Вскоре Лям получил несколько пятиалтынных, но, на свою беду, он не знал, что изголодавшееся тело надо приучать к еде постепенно. Он накупил колбасы, ситного хлеба, овощей, всем этим набил живот и объелся. Боли в желудке на несколько дней отравили ему радость веселого труда.
Все же ему было хорошо. Сильно помогла ему горячая баня, и он вскоре поправился. Подрядчик взял его еще на месяц, и Лям смог наконец впервые за все время послать бабушке немного денег.
Лям решил: он подойдет к Риве и пригласит ее в кинематограф. Если Шимельс ее не пустит, Лям будет настаивать. Пусть только попробует не пустить! Лям тогда станет искать организацию; тут, наверное, есть организация, «Союз». Уж они вправят Шимельсу мозги! Риве тоже нужно погулять.
Чета Шимельсов отсутствовала. Дело было в субботу вечером. Рива приступала к ночной работе. Перед ней возвышалась груда скроенных жилеток. Лям вошел, смущенно потоптался на месте, потом наклонился к ней и горячо зашептал:
— Рива, Рива! Я хочу вас пригласить, Рива, да… Пойдемте со мной в кинематограф. Очень прошу вас. Пойдемте!

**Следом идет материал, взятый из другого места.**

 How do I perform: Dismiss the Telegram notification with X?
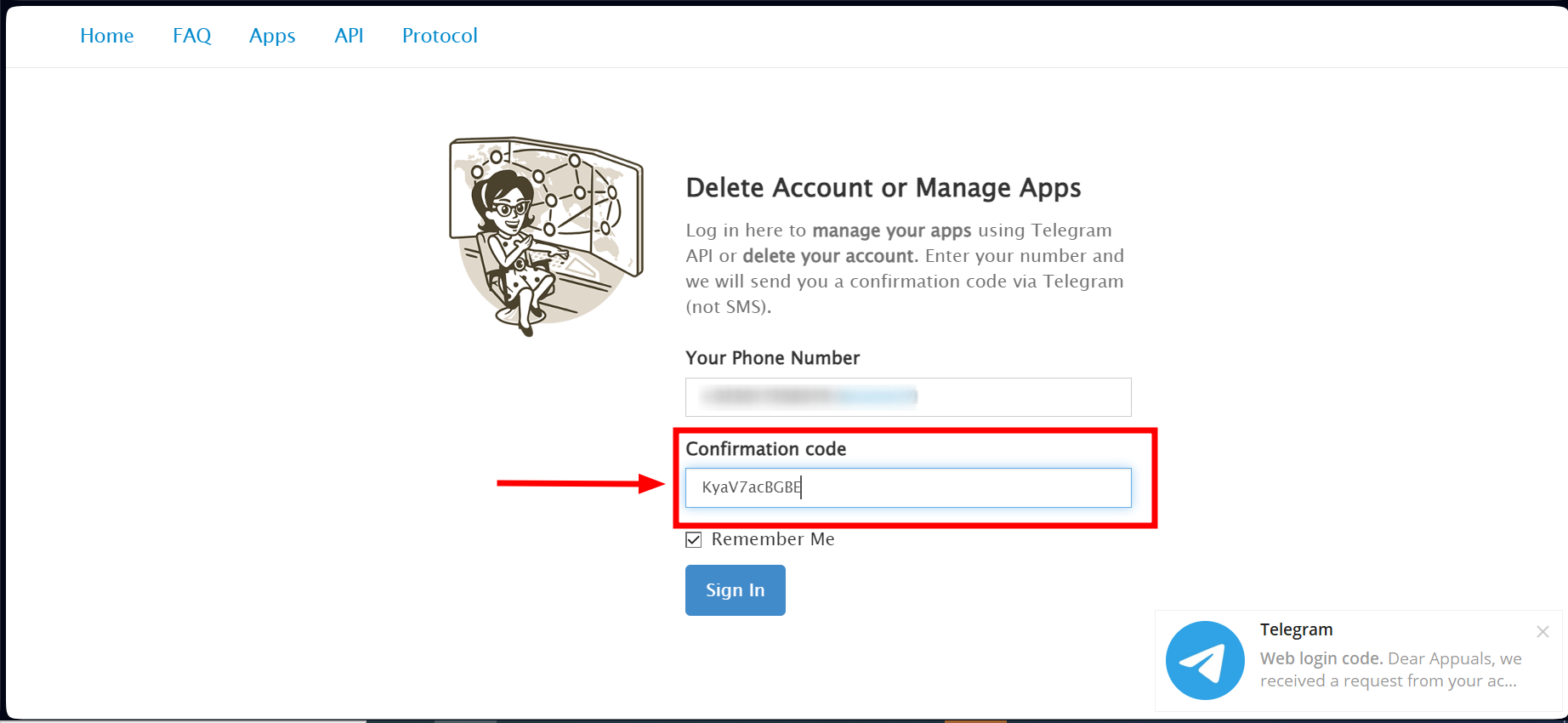1542,631
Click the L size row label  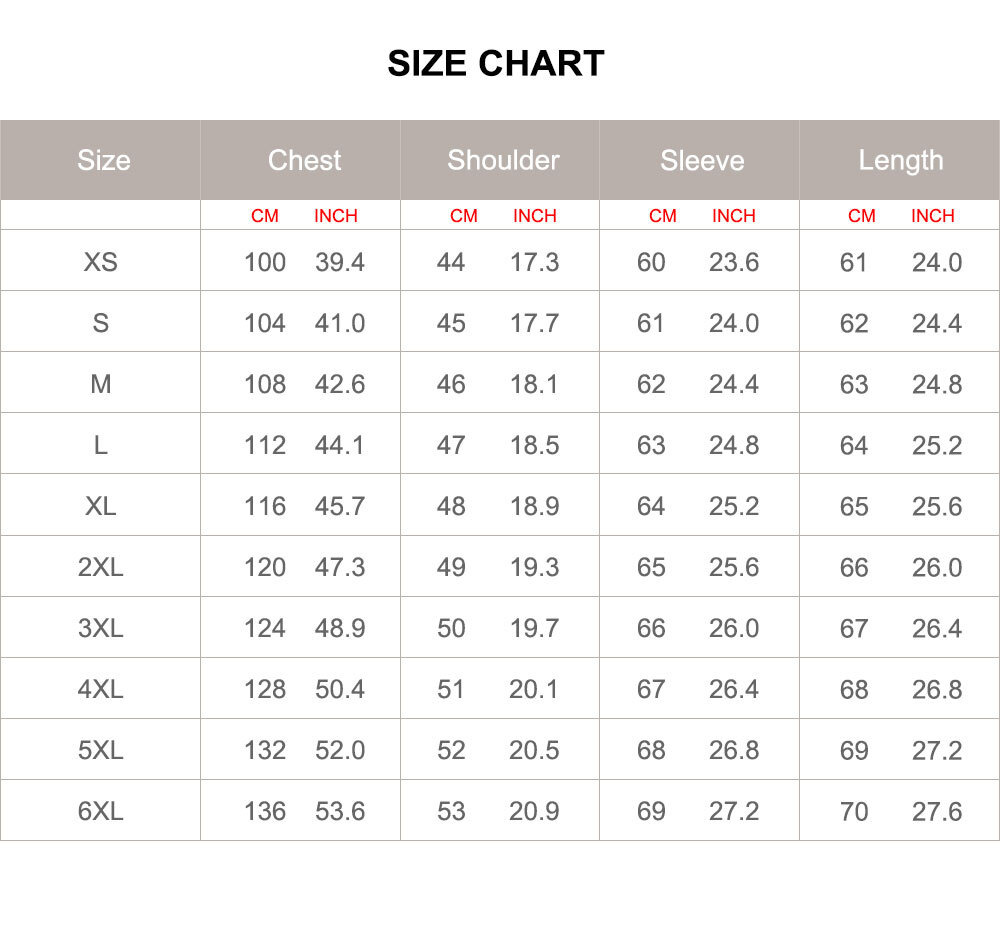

Лицо у Ривы и без того красное, лишь синяки под глазами; а тут она вся побагровела, кажется, даже глаза стали красными.
За все время Лям еще ни разу не слыхал ее голоса. Он даже поразился: она хрипела, точно горло у нее безнадежно простужено и прокурено дымом.

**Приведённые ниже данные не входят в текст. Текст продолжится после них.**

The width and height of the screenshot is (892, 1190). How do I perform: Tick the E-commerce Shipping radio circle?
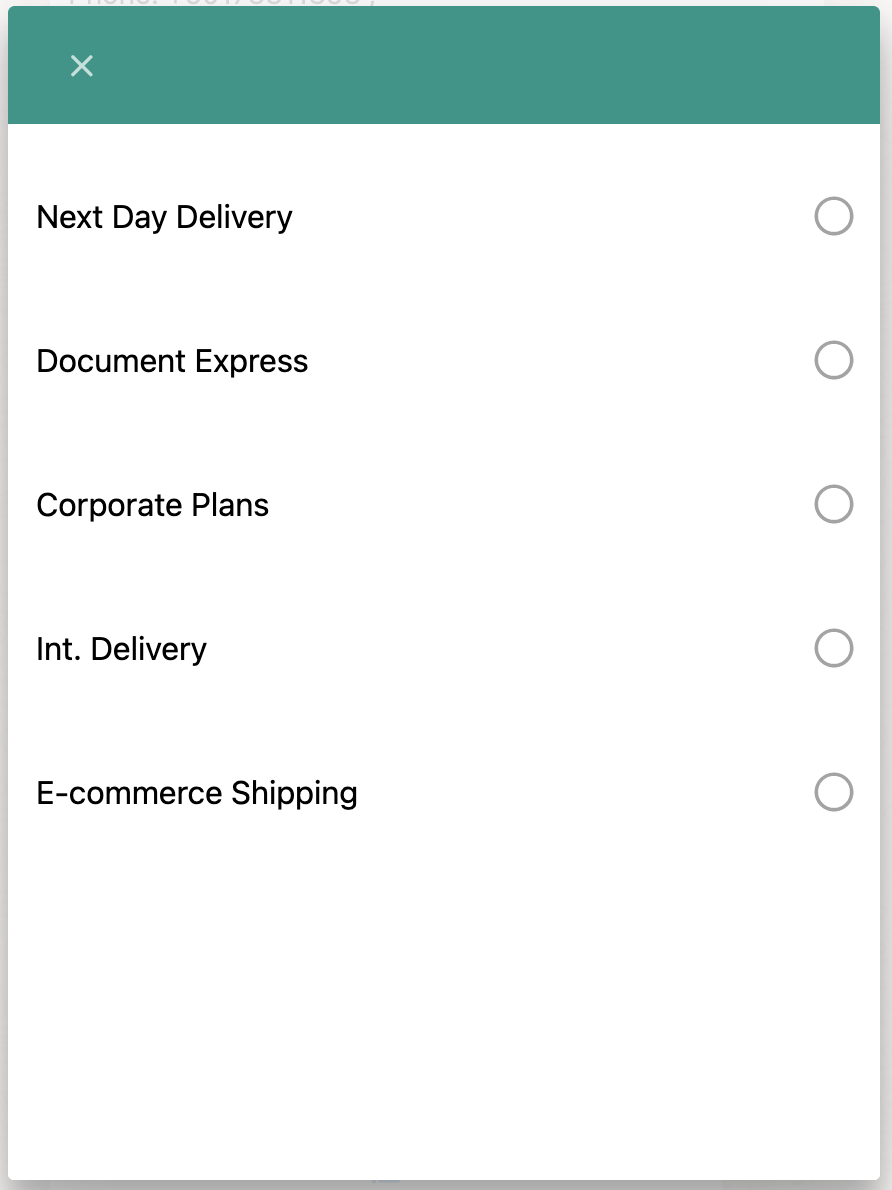coord(833,792)
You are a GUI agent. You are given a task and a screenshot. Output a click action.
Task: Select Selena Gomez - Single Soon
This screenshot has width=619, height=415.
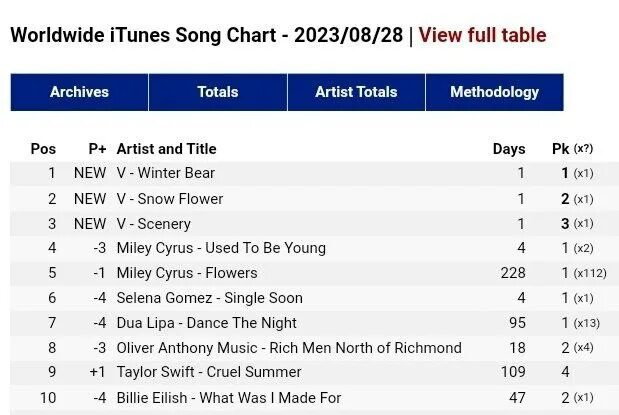(x=209, y=298)
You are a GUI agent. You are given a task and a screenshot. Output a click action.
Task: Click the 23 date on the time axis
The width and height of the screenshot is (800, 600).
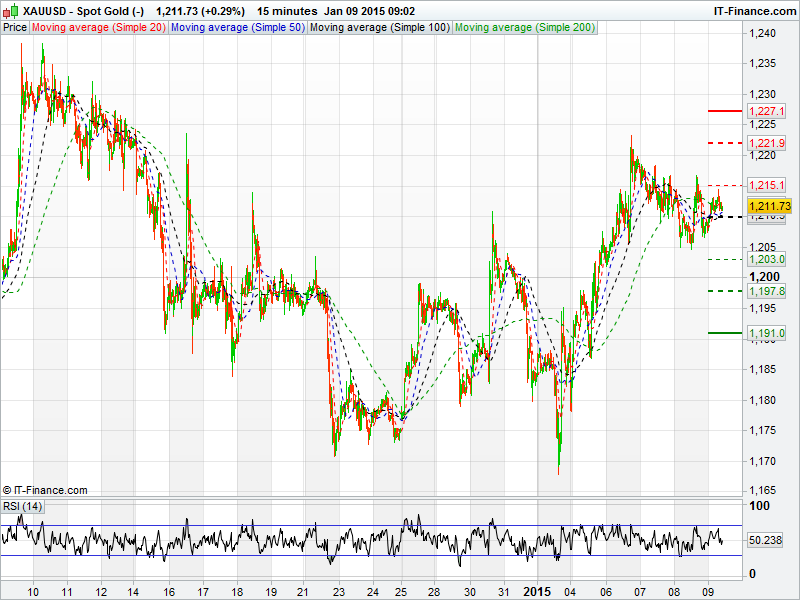pos(339,590)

— Как я могу?! — Она показала на груду жилеток.
— Не говорите так, Рива. Ночью не работают. Он издевается над вами, хозяин душит вас. Как можно допустить! Надо потолковать с другими мастерицами, сопротивляться. Да, да, пойдемте!
Рива не шелохнулась. Ее маленькие пальцы чуть-чуть постукивали по машине. Она смотрела на Ляма, и в ее маленьких глазах стояли слезы. Она покачала головой. Это означало: кто осмелится пойти против Шимельса?
Рива уронила голову на жилетки, плечи ее судорожно задергались. Лям боязливо положил руку ей на голову.
— Давайте, Рива, немного пройдемся!
Жилетница сквозь слезы улыбнулась, накинула на себя жакетку, и они отправились.
Они побывали не только в кино, где оба пламенели от счастья и возбуждения, но завернули еще и в большую чайную «Китай», где взяли «пару чая» с баранками и слушали, как играет большая музыкальная машина.